US 11,782,965 B1
Systems and methods for normalizing data store classification information
Shailesh A. Dargude, San Jose, CA (US); Satish Grandhi, Santa Clara, CA (US); and Joshua V. Stageberg, San Francisco, CA (US)
Assigned to Veritas Technologies LLC, Santa Clara, CA (US)
Filed by Veritas Technologies LLC, Mountain View, CA (US)
Filed on Aug. 29, 2018, as Appl. No. 16/116,522.
Claims priority of provisional application 62/653,541, filed on Apr. 5, 2018.
Int. Cl. G06F 16/35 (2019.01); G06N 20/00 (2019.01); G06F 21/57 (2013.01); G06F 16/33 (2019.01); G06F 18/214 (2023.01)

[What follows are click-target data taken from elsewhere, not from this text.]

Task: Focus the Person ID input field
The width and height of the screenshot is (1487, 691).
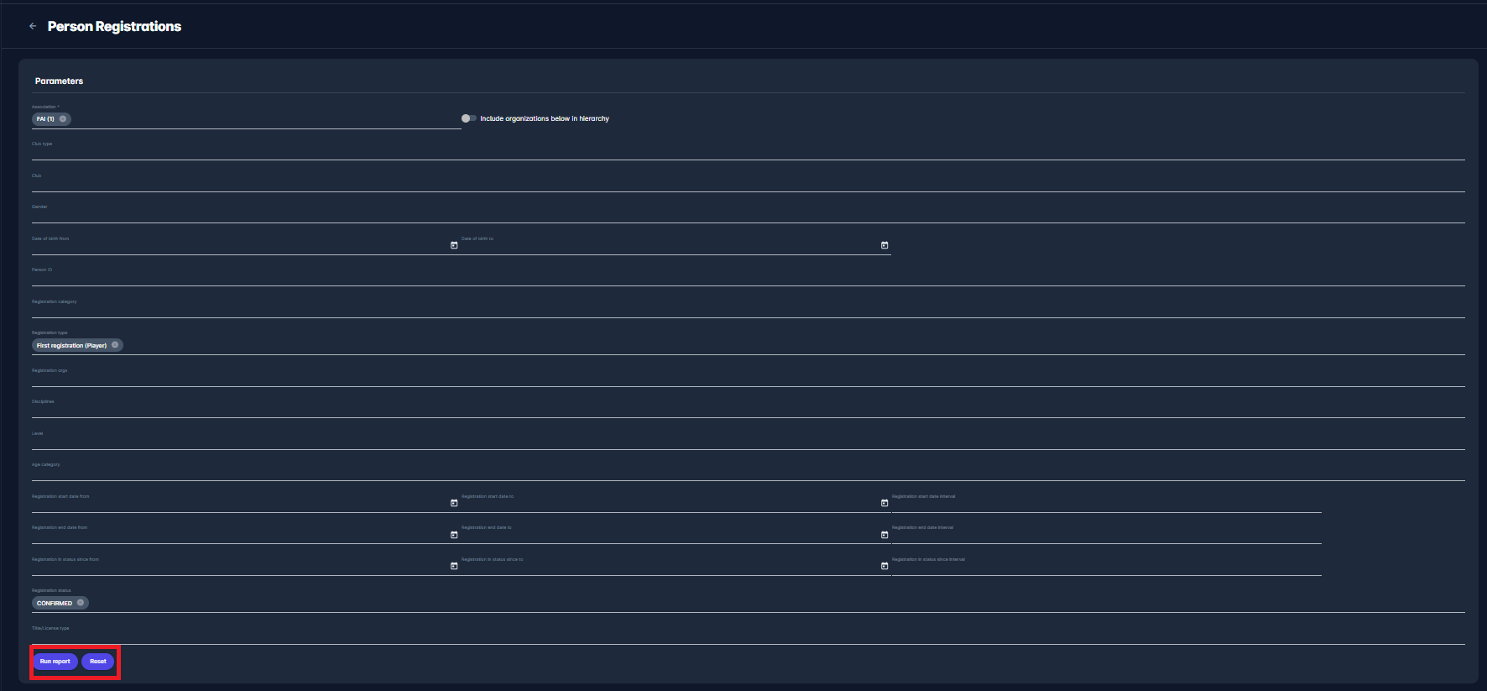Action: (x=747, y=278)
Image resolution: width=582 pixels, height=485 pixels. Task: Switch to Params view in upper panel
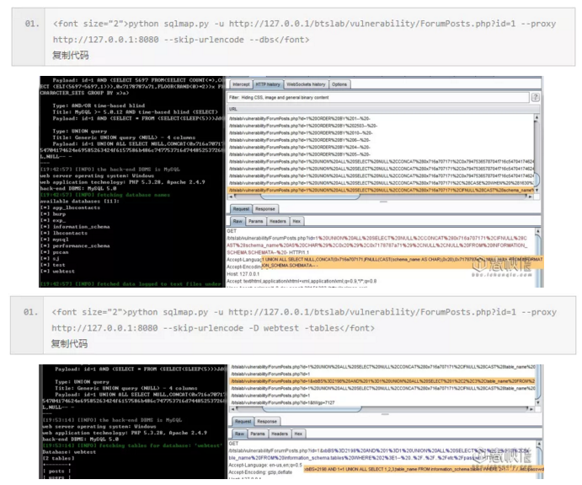(255, 222)
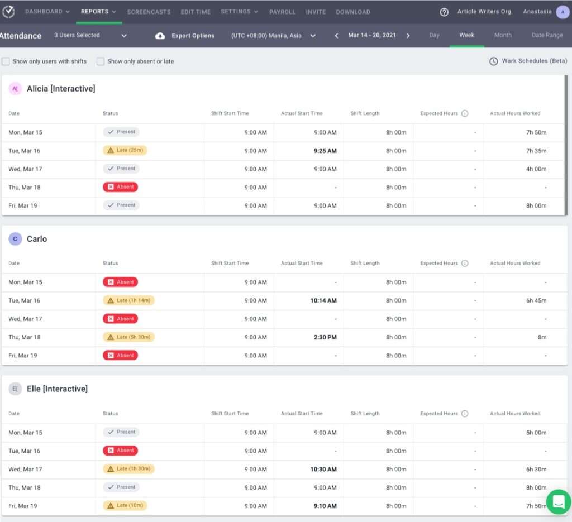Expand the 3 Users Selected dropdown
Image resolution: width=572 pixels, height=522 pixels.
[90, 36]
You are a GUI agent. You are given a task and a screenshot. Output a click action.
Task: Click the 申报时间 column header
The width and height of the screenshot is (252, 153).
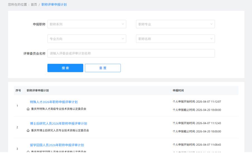(178, 91)
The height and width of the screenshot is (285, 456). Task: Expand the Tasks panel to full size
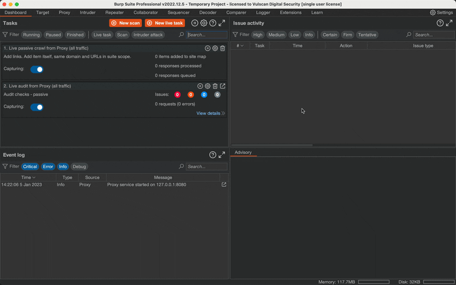pos(222,23)
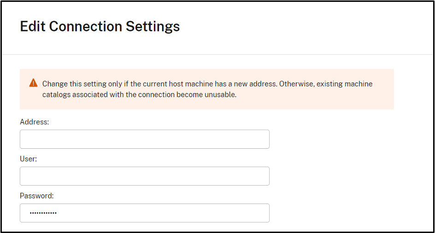Click the divider line below the heading
Image resolution: width=435 pixels, height=233 pixels.
[x=218, y=55]
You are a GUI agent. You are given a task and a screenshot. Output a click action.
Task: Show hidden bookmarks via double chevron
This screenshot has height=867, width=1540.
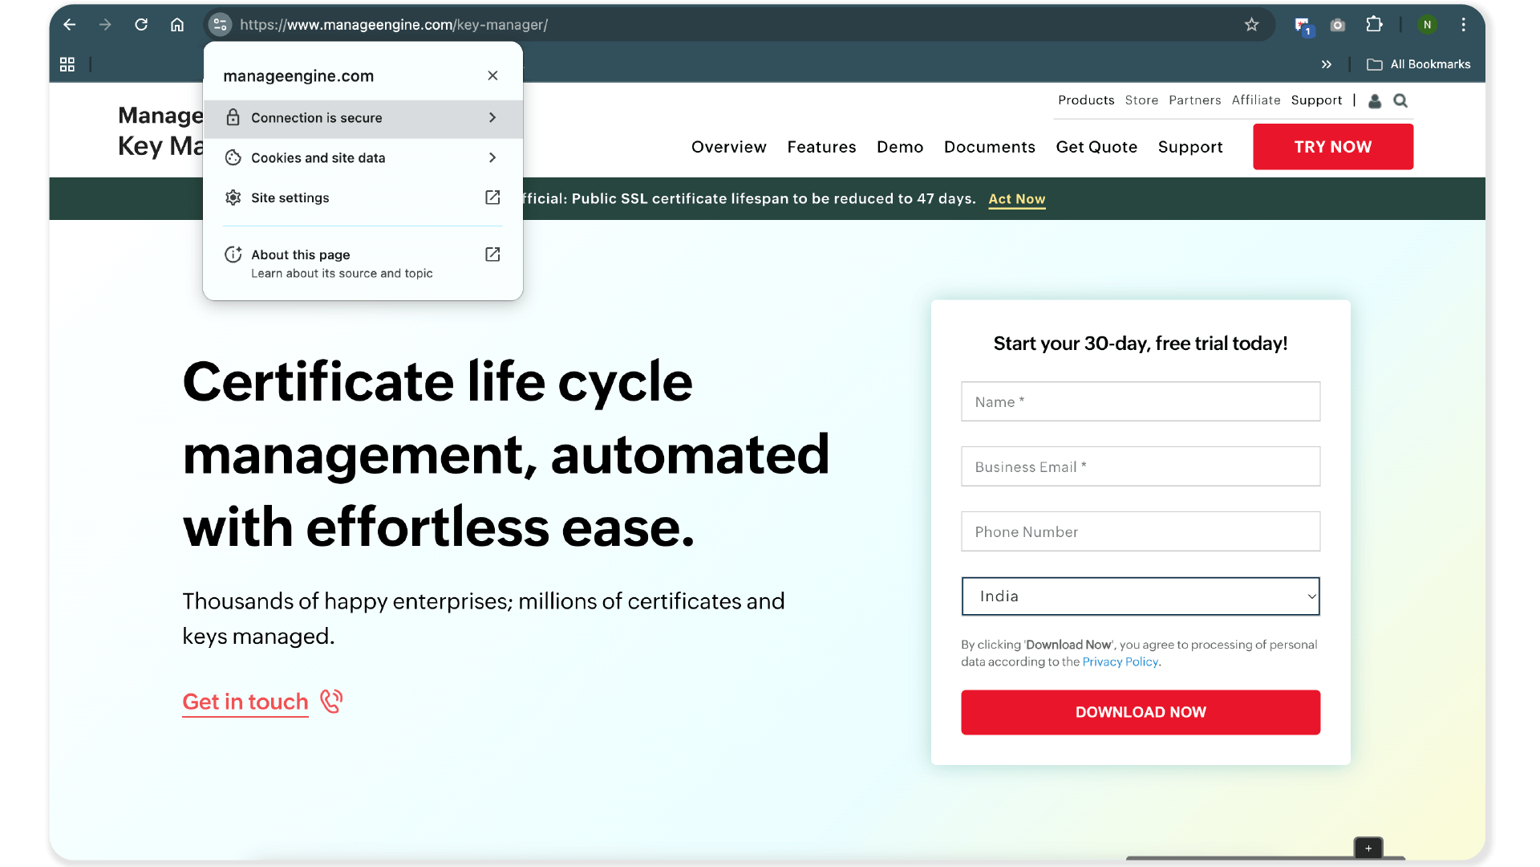(1327, 64)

CPC G06F 16/35 (2019.01) [G06F 16/3347 (2019.01); G06F 18/214 (2023.01); G06F 21/577 (2013.01); G06N 20/00 (2019.01)] 20 Claims
OG exemplary drawing
 
13. A system for normalizing data store classification information, the system comprising:
a first receiving module, stored in a memory, that receives, at the system, classification information from multiple different data store content classification sources;
a training module, stored in the memory, that trains a continuous bag of words (CBOW) classification model with the classification information;
a second receiving module, stored in the memory, that receives a classification tag from a data store, wherein the classification tag indicates a classification of respectively stored data that is classified by one of the data store content classification sources, wherein the one of the data store content classification sources comprises a set including a plurality of different sensitivity levels;
a classifying module, stored in the memory, that automatically classifies, with the trained CBOW classification model, the received classification tag to a corresponding command tag in a uniform tag set, wherein the command tag represents a meaning of the classification tag, wherein the command tag further indicates a presence or absence of personally identifiable information (PII), and wherein the classification tag is normalized to the corresponding command tag as the presence of the PII based on a first subset of the plurality of different sensitivity levels and the absence of the PII based on a second subset of the plurality of information sensitivity levels, wherein the classifying module further:
identifies, in response to classifying the received classification tag to the corresponding command tag, a potential security risk; and
performs, in response to identifying the potential security risk, a security action in an attempt to ameliorate the potential security risk, wherein the security action comprises limiting access to the data store based on each of the plurality of different sensitivity levels; and
at least one physical processor that executes the first receiving module, the training module, the second receiving module, and the classifying module.